American Centric Prevention

May 2013

In the last two blogs I wrote about “American-Centric” I talked about being aware of our tendency to see the world only through our culture and how we can counter that by opening the doors to new experiences, cultures, and opinions.

Mission trips internationally can be tricky at times, trying to figure out what is appropriate. So here are a few questions that I think are essential for you to ask yourself before planning a trip or project overseas, to make sure your not being American-centric!

  1. Who initiated the project? Often, who initiated the project is the greatest predictor of how successful it will be. Why? Because people on the ground have the most accurate understanding of the real needs in a community. To often, people come in with ideas and projects that just will not work (or are impossible or inappropriate to the culture). Who is the avenue? This will also determine the success and effectiveness of the mission. Who will be doing it? Is it in the community? Most importantly, does it involve people from within the local church and community? If not, it probably will not have the support or backing to continue after you leave.
  2. What is appropriate culturally? I heard of a project recently that wanted to build a house for a Pastor, which is a great idea. However, they build the bathroom inside the house. And in this specific culture, bathrooms should never be in the house. The bathroom was never used. Or you may be in an area where there are limits on what men and womena can and cant do.
  3. 3.  When are you doing it? Timing is everything. Is it a good time to do the project? If people are not ready to do it, and have not shown passion and initiative to be apart of it, its not time yet.
  4. Where will the project be in ten years? this will force you to evaluate the goals and success of the project or mission. You are not just done when you leave, there are left behind effects of what you do. Obviously a lot is unknown, but try to think what the implications of the project are. Were will this mission or project be in ten years? Thinking long-term is the best way to stay focused on what’s important and make the projects sustainable. To what end result is it leading to? Not only do you need to know the goal, but what will the project lead to in 10 years? Many people don’t think about the long-term effects of a project. Is it sustainable?
  5. Why are you doing it? What are your intentions? Are you trying to make yourselves better known or feel more accomplished? Or are you humbly wanting to serve people who need to know Gods love? Is it to share Gods love, or to get put on a resume? is the Gospel? Are you demonstrating the gospel in your action? What I mean is are you demonstrating your own brokenness and pointing people to Christ. Or are you demonstrating your power and wealth and pointing to yourself?
  6. How will you implement? Through the church, your team, local volunteers? Who will be doing the project? If its only your team, maybe you should re-consider involving locals. Chances are, they will take a lot more ownership in the project long-term.

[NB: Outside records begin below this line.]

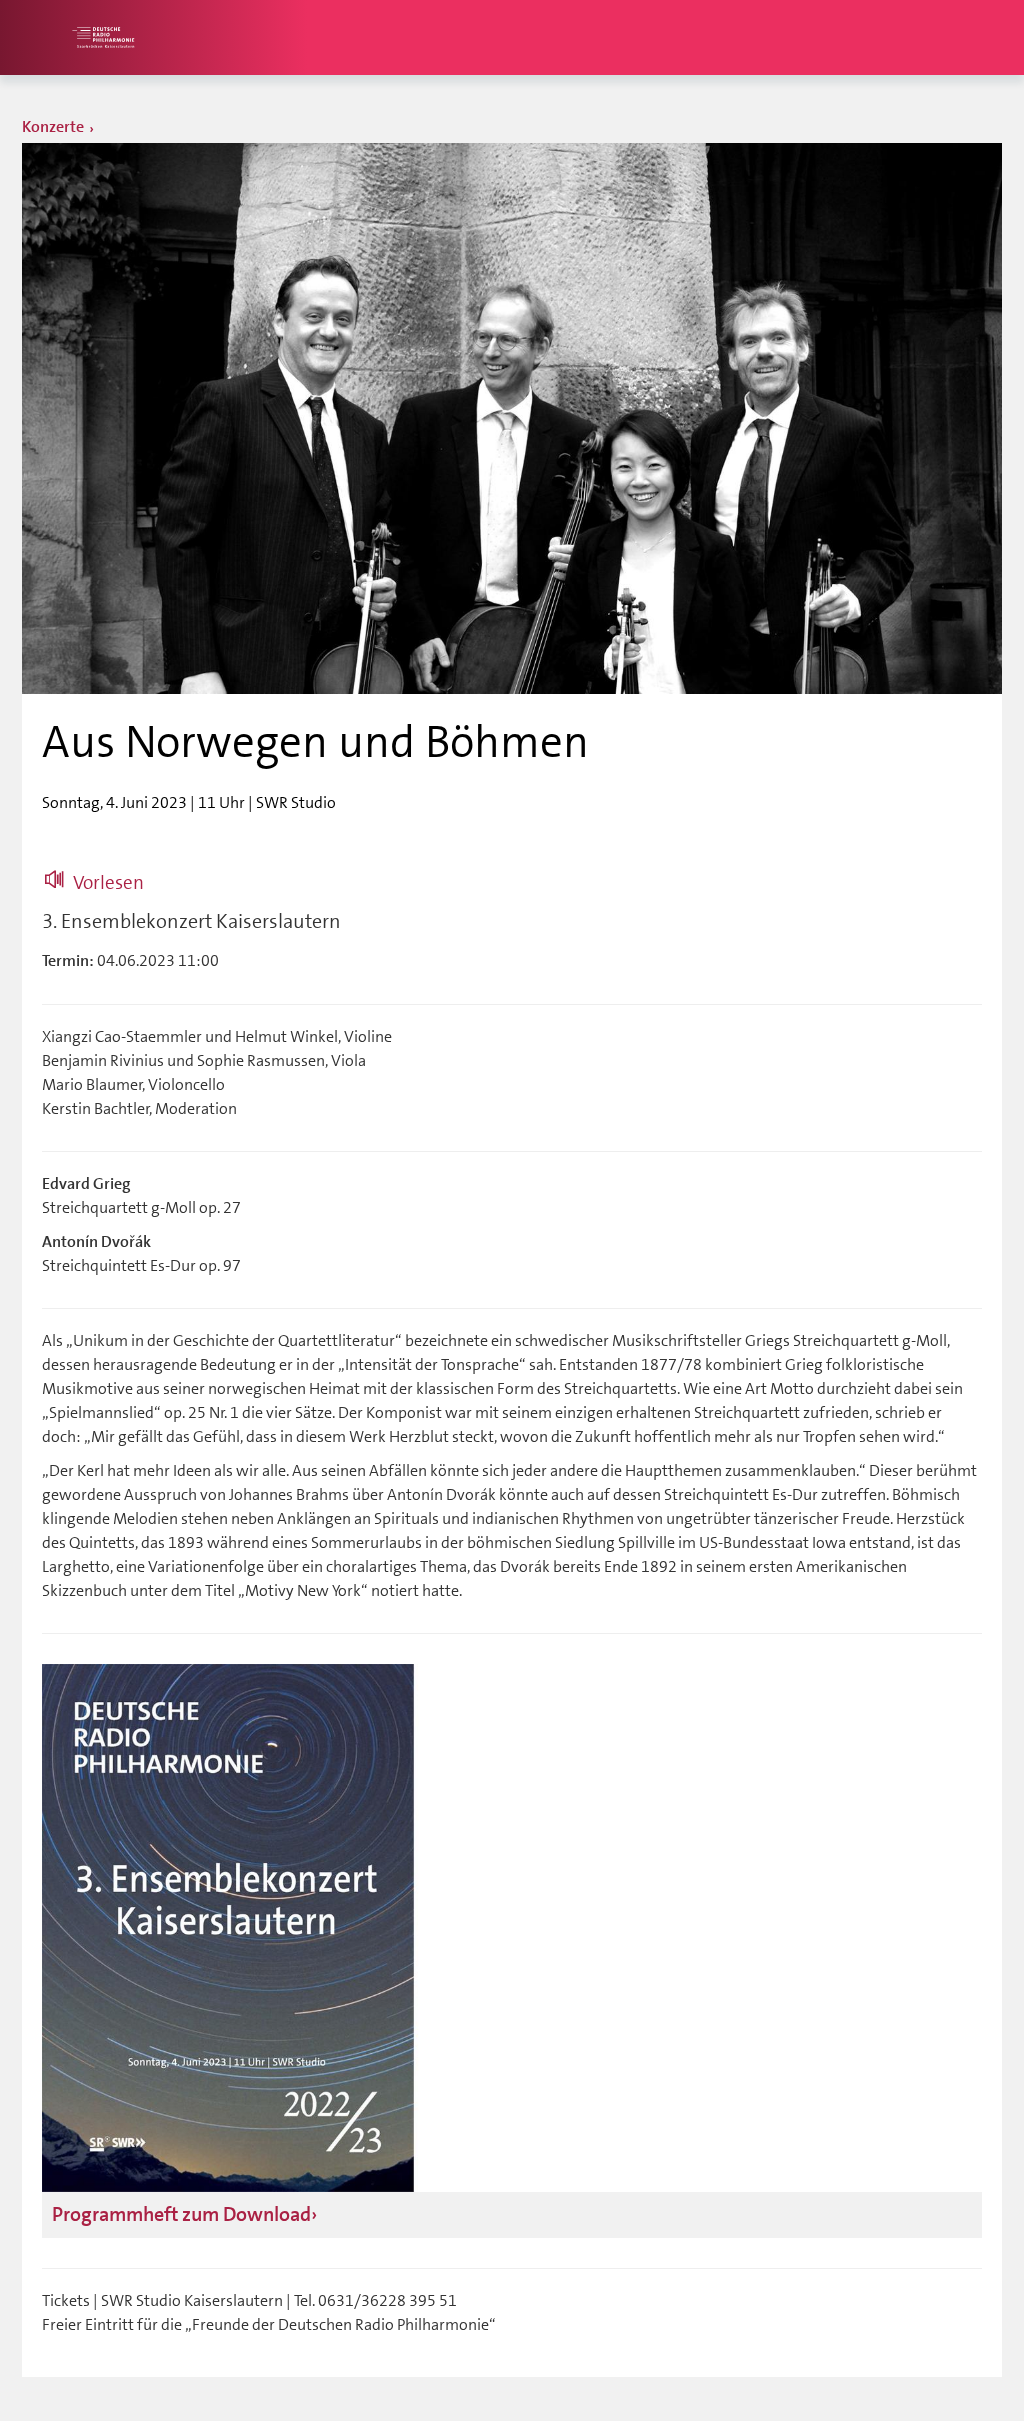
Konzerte (53, 127)
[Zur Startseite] (102, 37)
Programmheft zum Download (181, 2214)
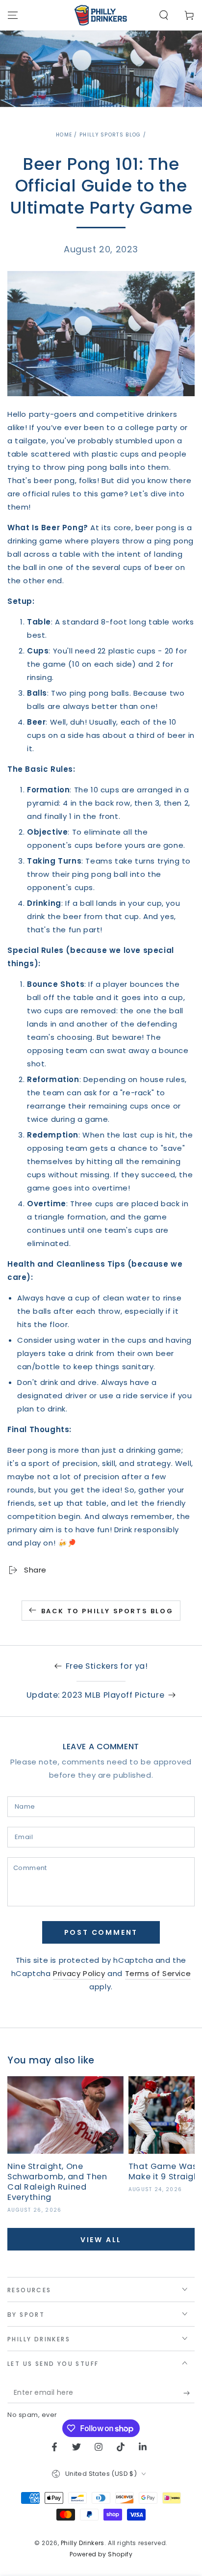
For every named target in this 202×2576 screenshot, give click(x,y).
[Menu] (12, 15)
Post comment (101, 1932)
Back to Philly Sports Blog (107, 1611)
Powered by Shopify (101, 2554)
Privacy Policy (79, 1973)
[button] (164, 15)
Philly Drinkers (82, 2543)
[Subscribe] (189, 2393)
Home (64, 134)
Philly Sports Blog (110, 134)
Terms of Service (158, 1973)
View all (101, 2240)
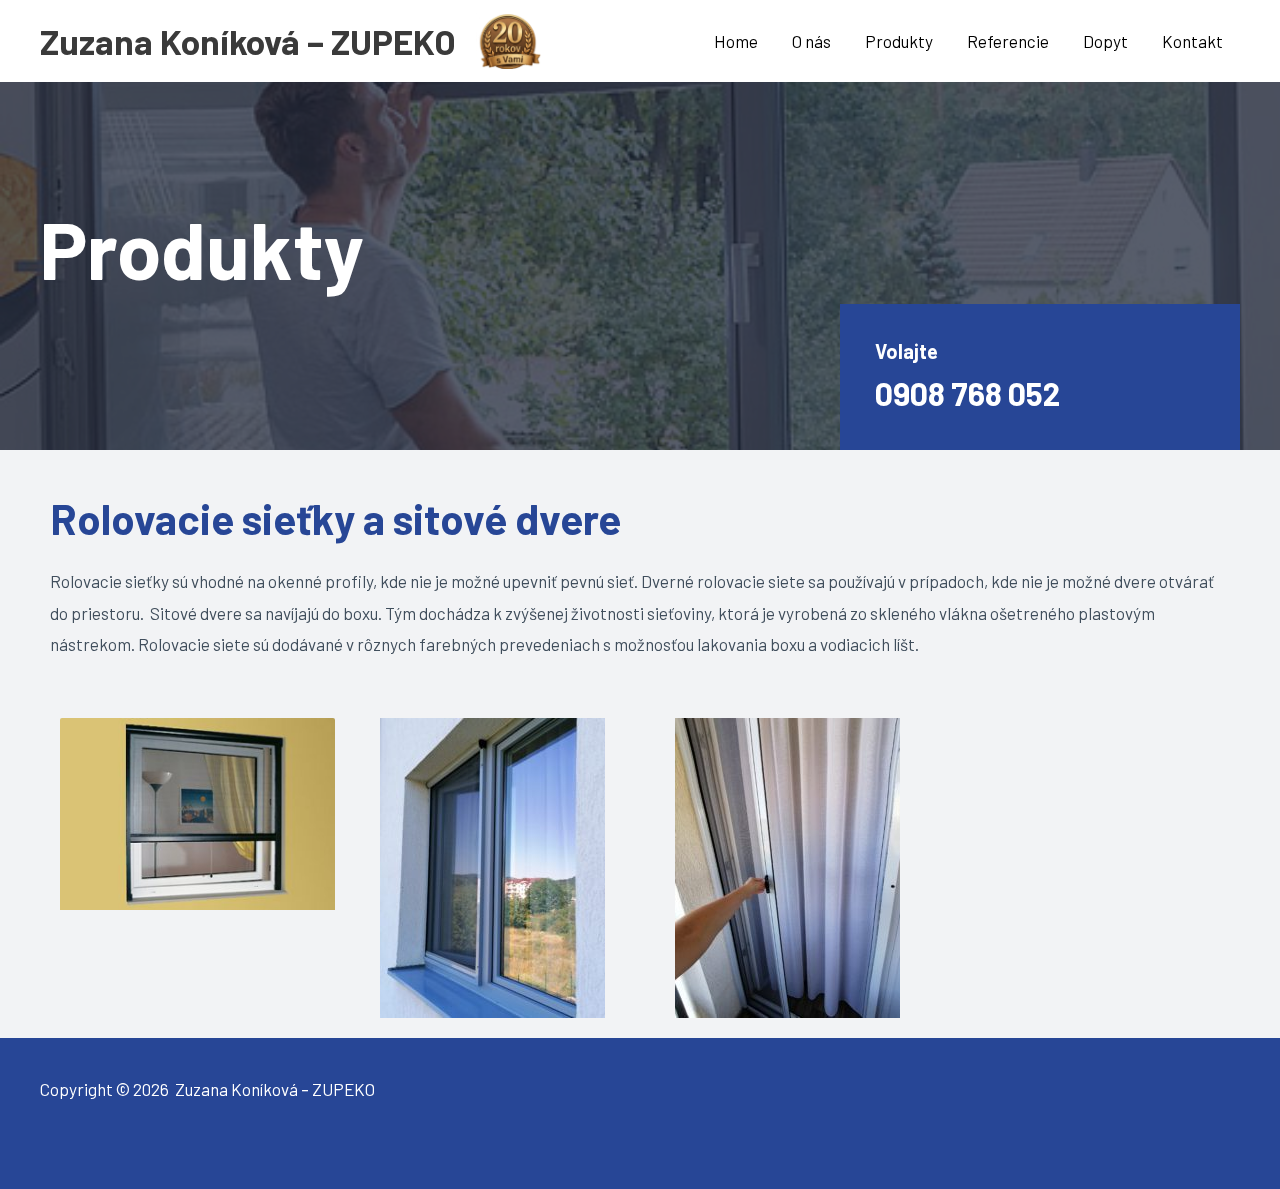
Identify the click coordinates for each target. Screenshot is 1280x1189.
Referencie (1008, 41)
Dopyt (1105, 41)
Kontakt (1192, 41)
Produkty (899, 41)
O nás (811, 41)
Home (736, 41)
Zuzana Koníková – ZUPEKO (248, 41)
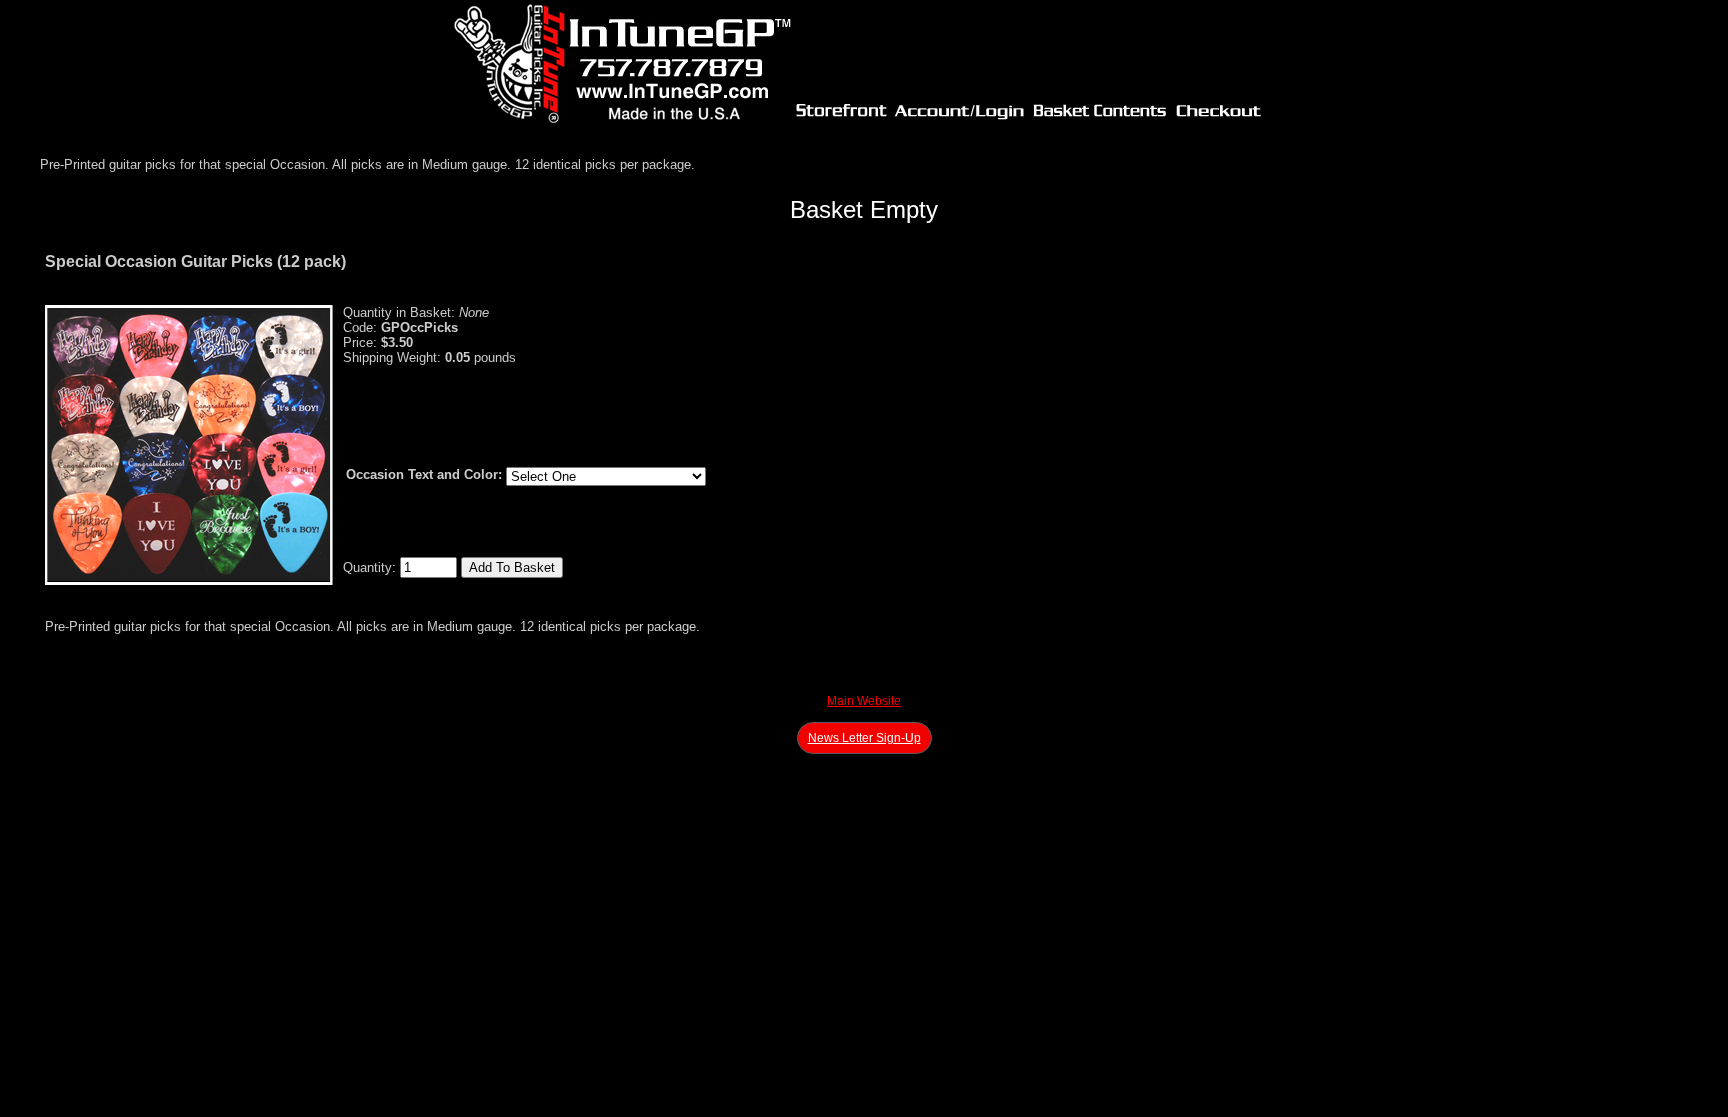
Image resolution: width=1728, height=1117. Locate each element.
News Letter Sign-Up (864, 738)
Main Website (864, 701)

The point of this is to share Christ to the fullest, not diluting our message with our own biases and cultural values. In 1 Corinthians 2, Paul said, “When I came to you, brothers, I did not come with eloquence or superior wisdom as I proclaimed to you the testimony about God. For I resolved to know nothing while I was with you except Jesus Christ and him crucified…so that your faith might not rest on men’s wisdom but on Gods power. “

At the end of the day, we must take the message of Christ to the nations. Nothing more, nothing less.